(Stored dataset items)
◆ ◆ ◆ ◆ ◆
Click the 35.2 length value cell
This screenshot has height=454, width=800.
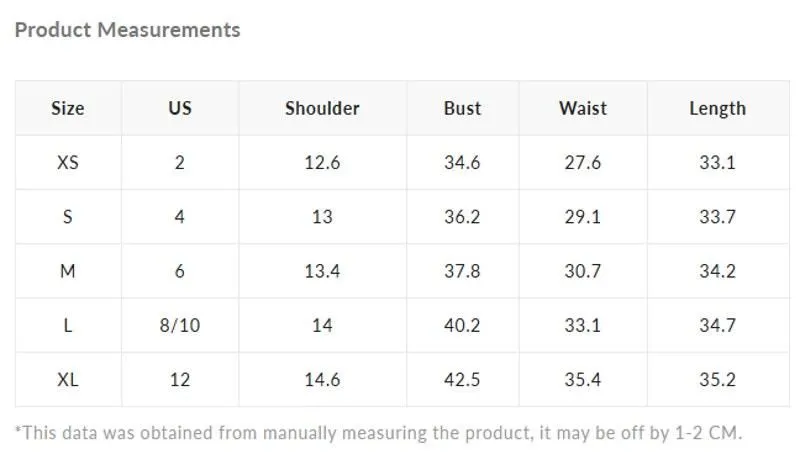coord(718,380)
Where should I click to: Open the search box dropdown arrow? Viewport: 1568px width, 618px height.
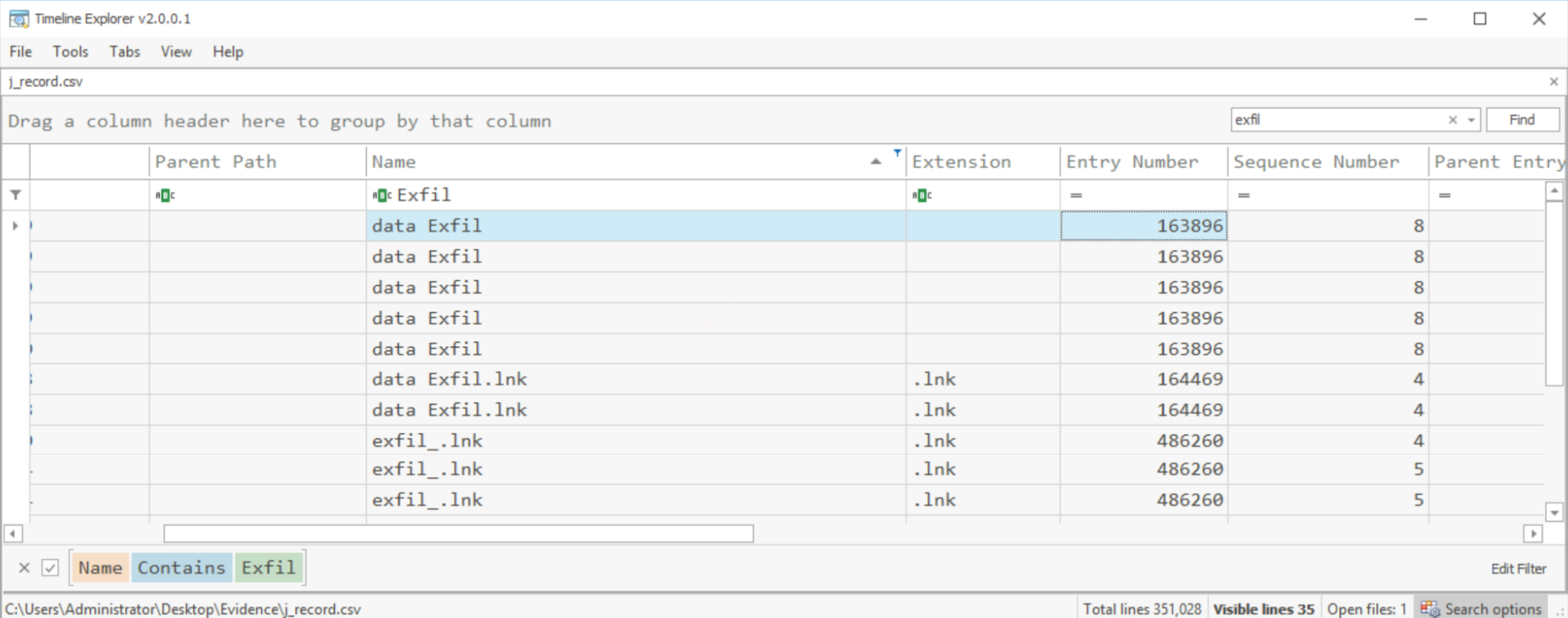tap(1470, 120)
◆ ◆ ◆ ◆ ◆
# Exercise objective
With the images left out, output all the entries above exactly.

# Response box
Click the 35.2 length value cell
This screenshot has height=454, width=800.
coord(718,380)
Where should I click to: Open the search box dropdown arrow? Viewport: 1568px width, 618px height.
tap(1470, 120)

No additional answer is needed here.